R. Jay Magill is tired of the cultural cachet accorded to “sincerity,” warning too much of it can be like “an iron girder in a house of cards,” as he paraphrases W. Somerset Maugham. While the occasional burst of heartfelt self-expression can be refreshing and interesting, as a permanent cultural norm this quickly grows tiresome and impractical. It’s also an unfair expectation for most of us, who lack the brilliance to constantly say something truly new. A kind of static results.
Of course, the turn to sincerity in many ways dovetails with the broader “turn to the subject” in philosophy and theology, and Magill cites some sources (like Lionel Trilling) who paint the rise of sincerity as a counterweight against Baroque Catholicism’s conscious opulence. But it didn’t stop there, as Magill points out:
In Trilling’s account, the focus on sincerity arose in the 16th century, with the Protestant Reformation and its emphasis on individual conscience rather than institutional ritual and doctrine. Over time, travel and trade made sincerity ever more important in judging the bona fides of strangers. According to Trilling, sincerity was eventually elbowed aside by the need for authenticity, “a more strenuous moral experience” that responds aggressively to received moral opinion. Authenticity, in this view, is sincerity plus autonomy.

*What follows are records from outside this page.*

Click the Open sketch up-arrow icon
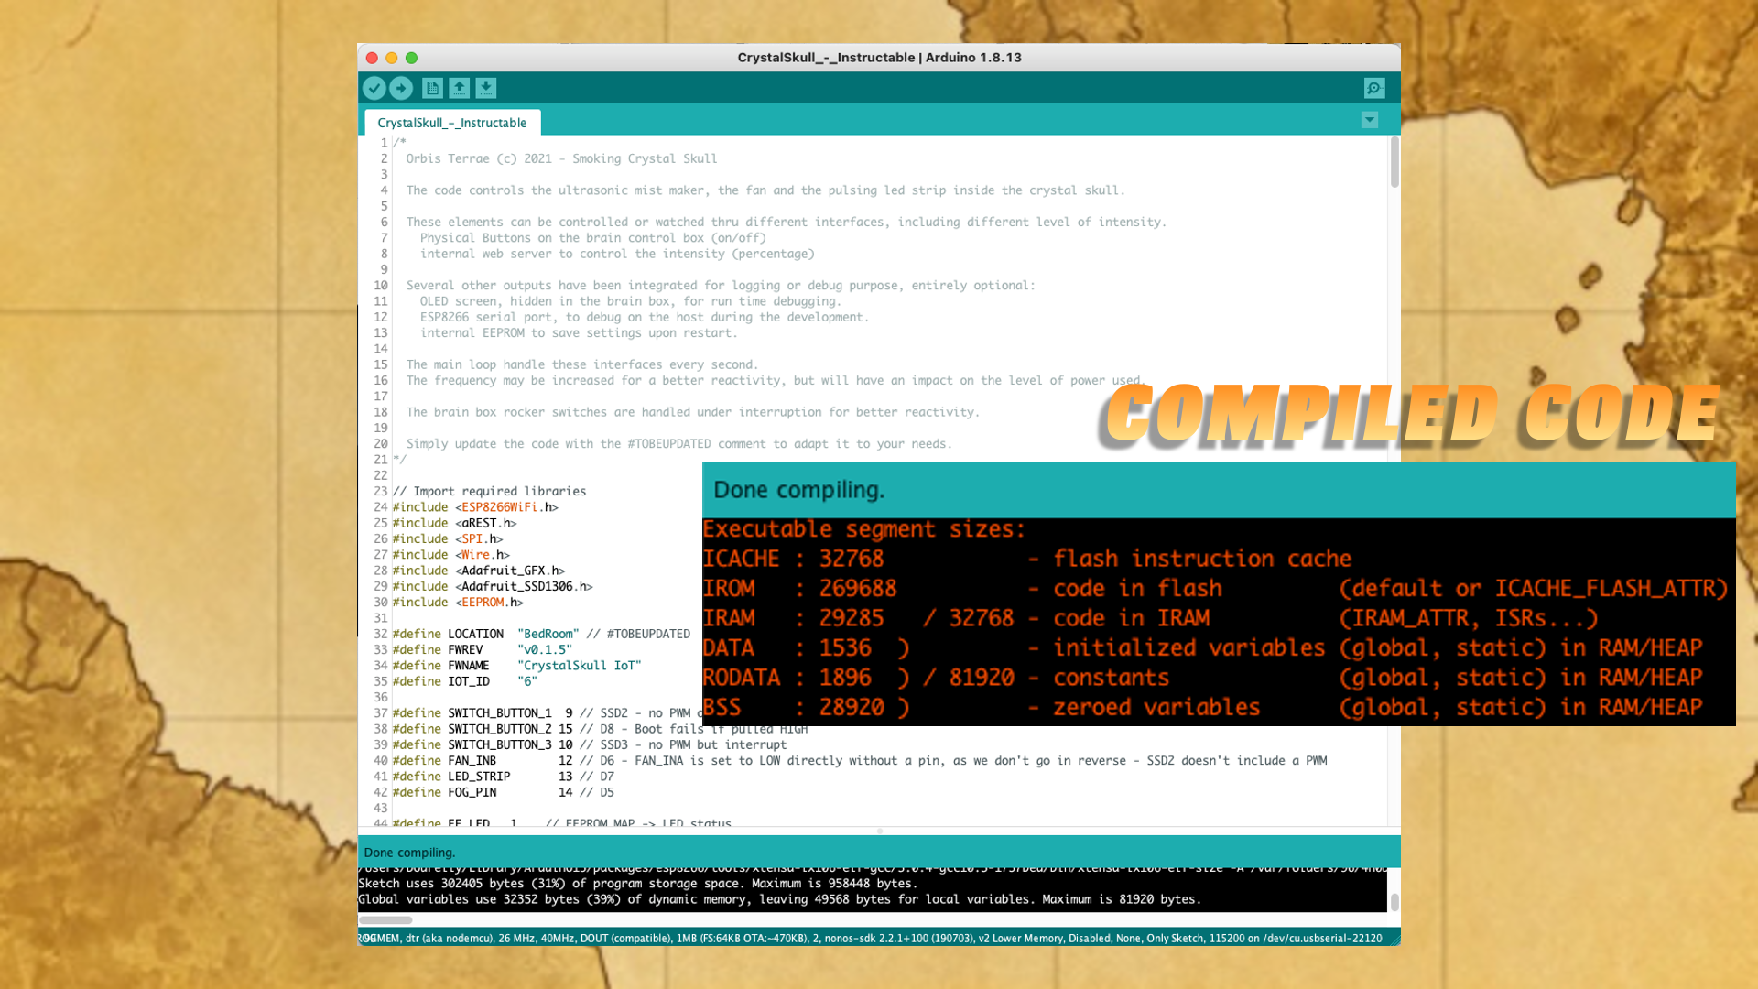This screenshot has width=1758, height=989. [x=460, y=88]
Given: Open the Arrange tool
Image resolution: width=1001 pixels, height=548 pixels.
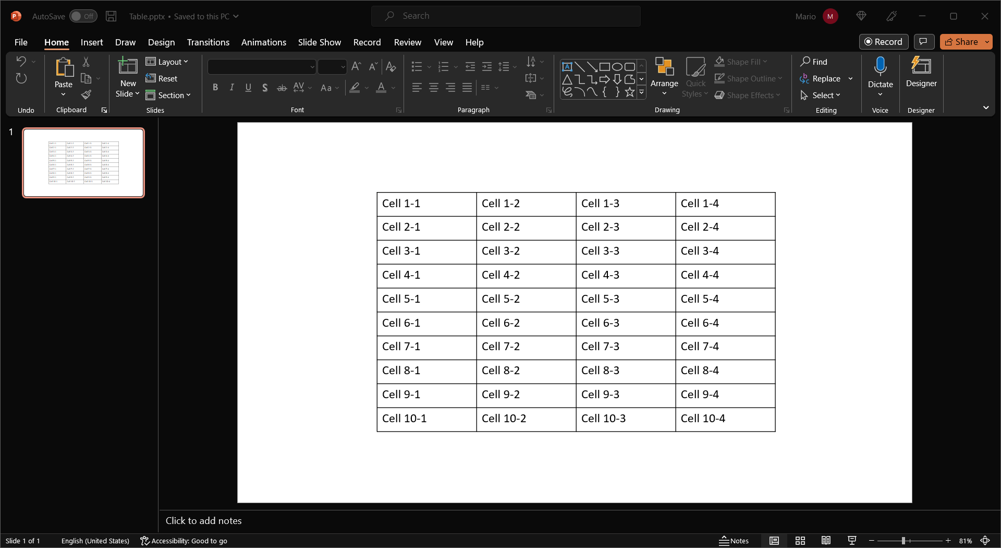Looking at the screenshot, I should tap(664, 76).
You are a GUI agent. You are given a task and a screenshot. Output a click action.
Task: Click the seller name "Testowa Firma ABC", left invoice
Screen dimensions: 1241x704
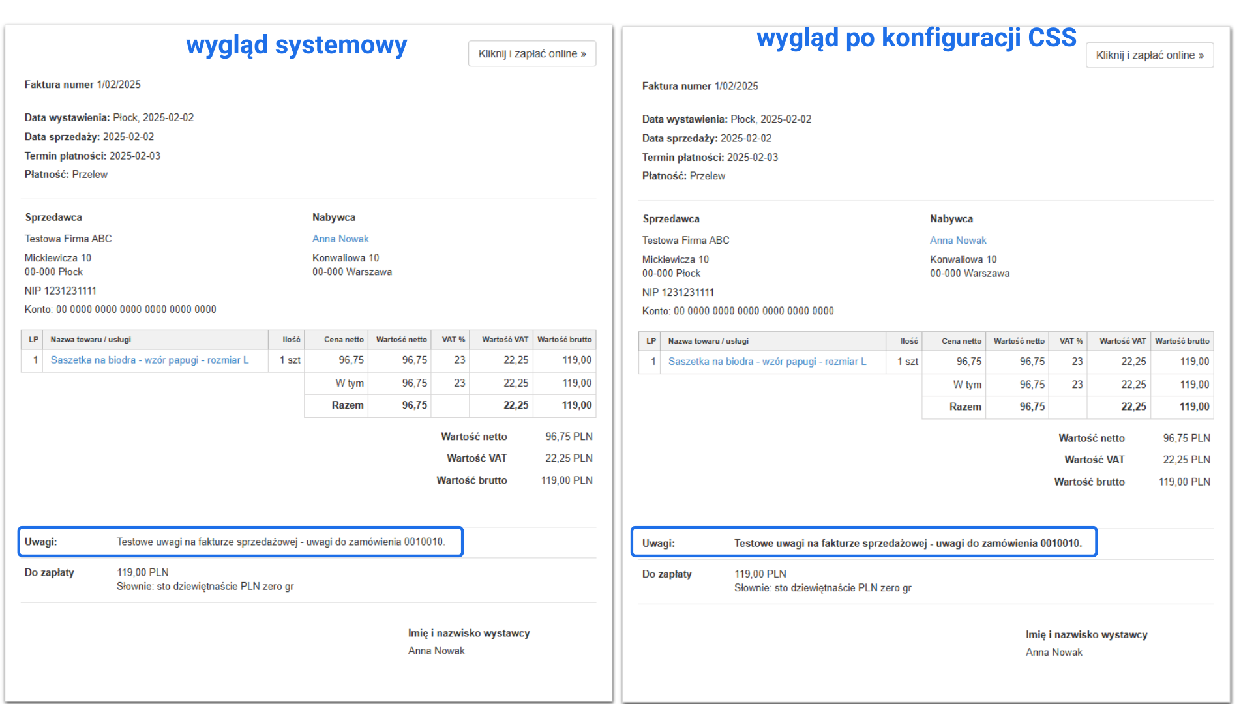(x=68, y=239)
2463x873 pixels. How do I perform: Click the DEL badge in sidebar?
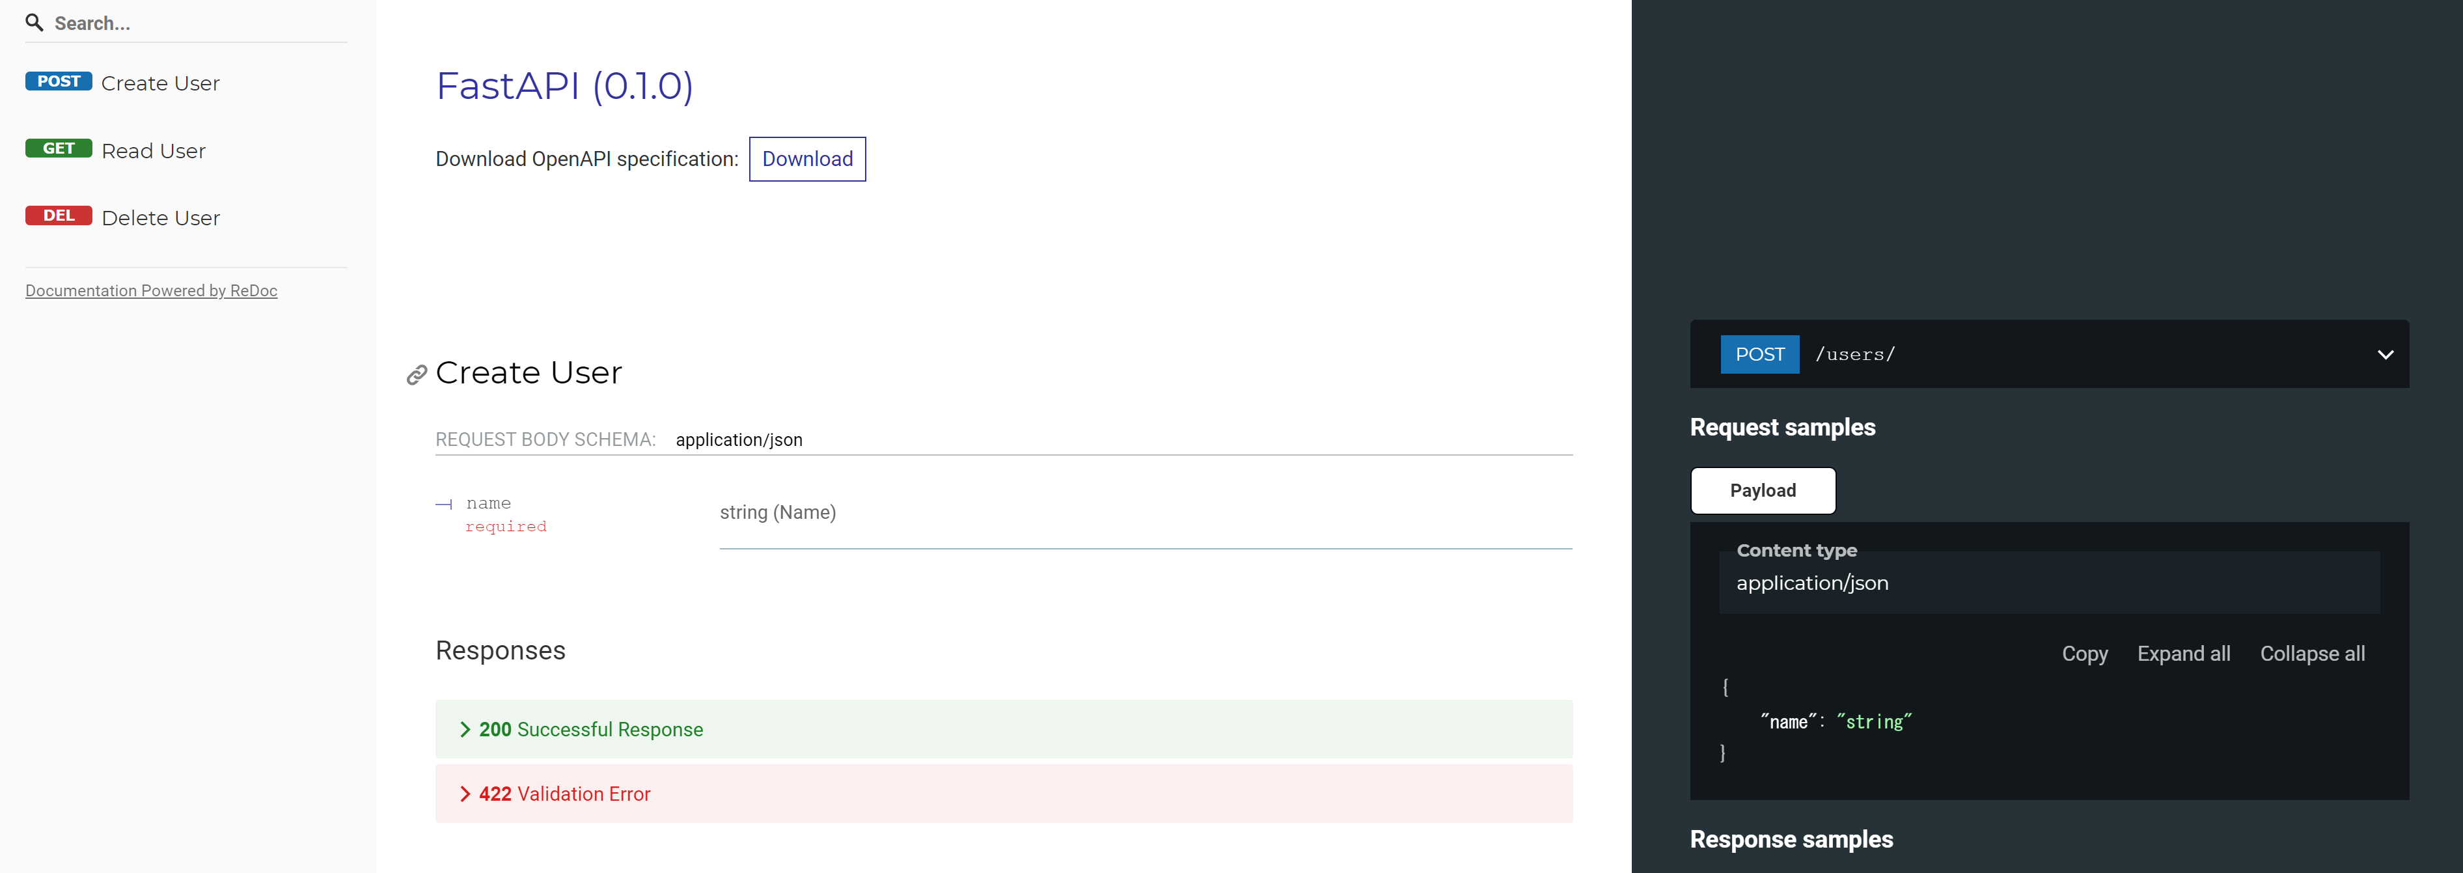[58, 215]
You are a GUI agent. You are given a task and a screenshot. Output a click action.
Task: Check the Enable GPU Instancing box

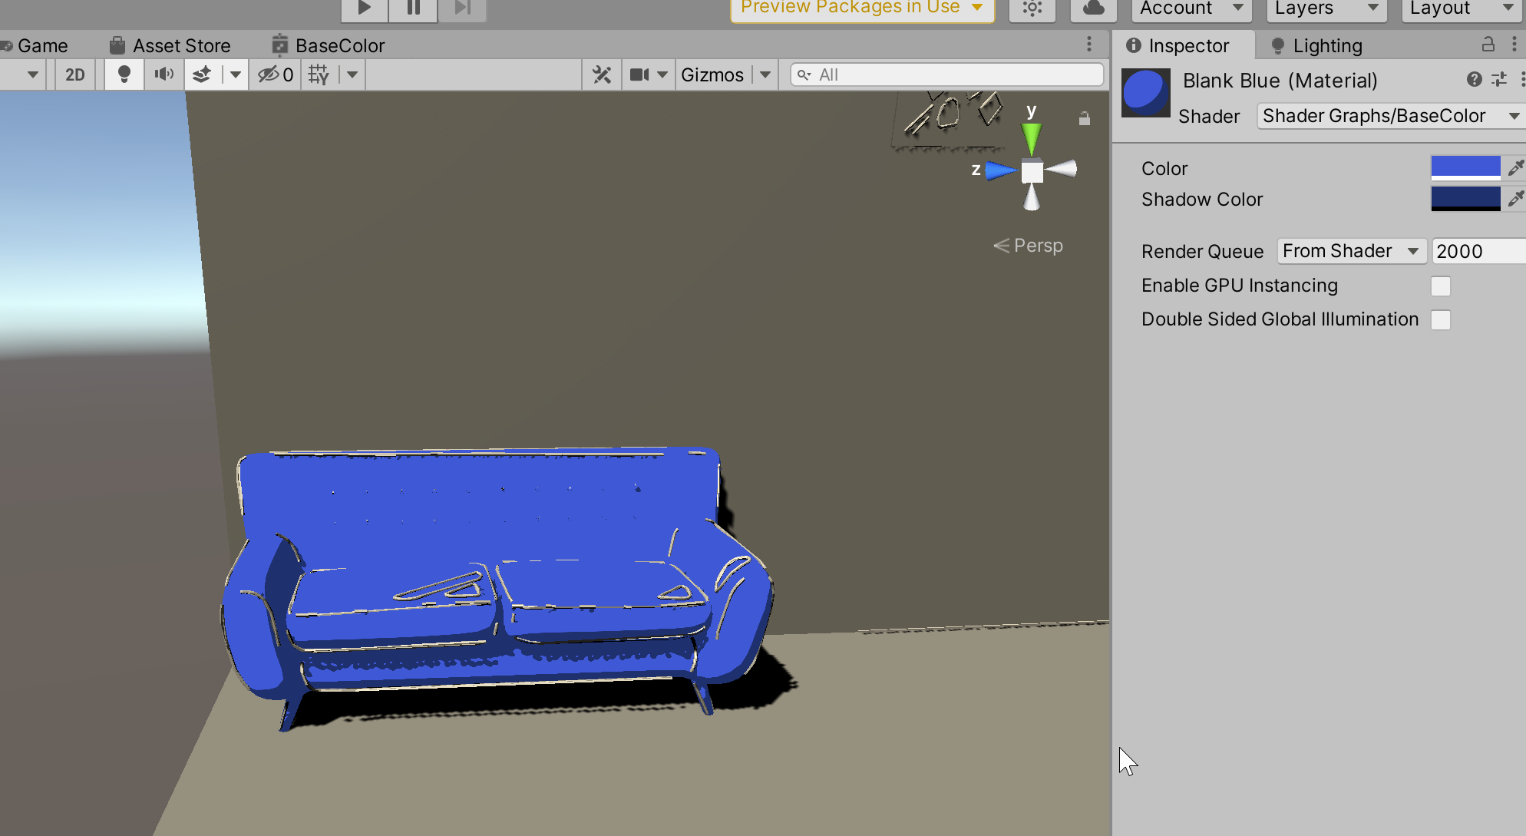(1441, 286)
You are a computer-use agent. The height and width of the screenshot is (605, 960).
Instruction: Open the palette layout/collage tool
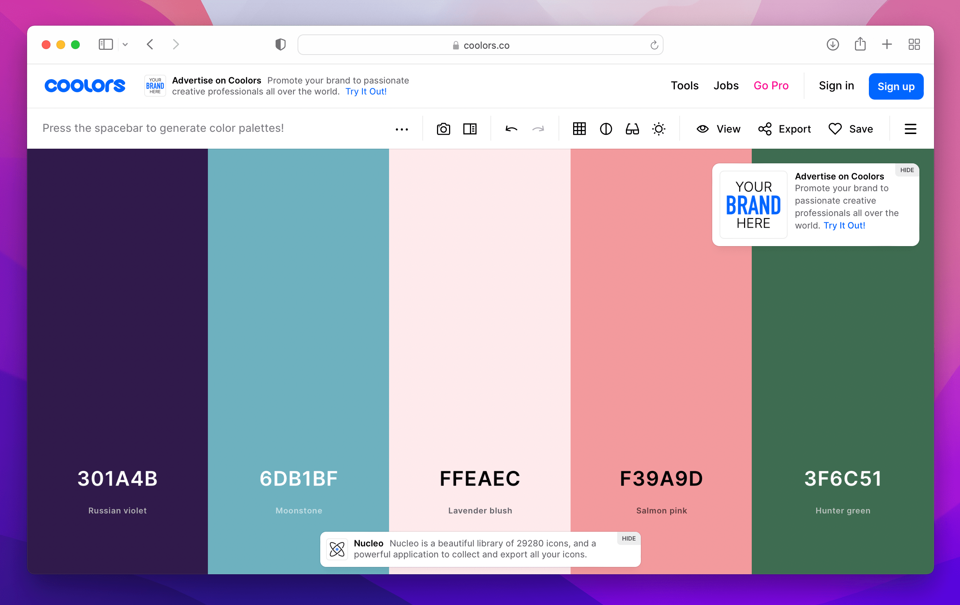pyautogui.click(x=470, y=128)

The opposite of our current fetishization of sincerity or authenticity does not, of course, have to be insincerity or even dishonesty. Rather, it can be an understanding that genuine self-expression comes from placing the individual person into a larger web of connections, submerging the self in a broader tradition which one neither invented nor even has to express in a particularly unique manner.